Les députés rappellent que, lors de l'adoption des ODD, il a été largement reconnu qu'il fallait «passer de milliards aux milliers de milliards» dans le domaine du financement du développement. Ils s’inquiètent du fait que le déficit de financement des ODD est passé de 2500 milliards de dollars à 4000 milliards de dollars par an. Ils ont souligné la nécessité d'un plan mondial réformé pour financer les ODD et ont insisté sur le rôle important de l'aide publique au développement en tant que catalyseur du changement et levier pour la mobilisation d'autres ressources. En outre, la résolution souligne la nécessité de lutter contre les flux financiers illicites et les paradis fiscaux.

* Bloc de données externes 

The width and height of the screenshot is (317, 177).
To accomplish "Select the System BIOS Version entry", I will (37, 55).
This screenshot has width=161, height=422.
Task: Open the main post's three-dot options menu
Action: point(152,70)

En ce qui concerne les pays les moins avancés, les députés sont alarmés par le fait qu'ils étaient déjà incapables de financer la mise en œuvre des ODD avant la pandémie de COVID-19 et la guerre en Ukraine et qu'ils ont maintenant encore plus besoin d'un soutien financier. À cet égard, la Commission est invitée à élaborer une véritable stratégie afin d’éviter aux pays en développement d’être surendettés.

En ce qui concerne les politiques sectorielles liées aux ODD, le Parlement a souligné l’importance : i) de garantir l’accès à un chauffage et à une électricité abordables et propres; ii) de promouvoir un développement urbain durable dans l’Union (70% de la population de l’Union vit aujourd’hui dans des villes); iii) de garantir un accès universel à l’énergie dans les pays du Sud; iv) de négocier des accords durables en matière de commerce et de coopération qui reconnaissent le droit de chaque partie d’édicter des réglementations et qui créent une valeur ajoutée pour les deux parties, tout en garantissant un niveau élevé de protection du climat et des droits de l’homme; v) de s’attaquer aux causes profondes de la perte de biodiversité et d’intégrer des obligations de conservation, de restauration et d’utilisation durable des ressources dans des politiques de développement plus larges.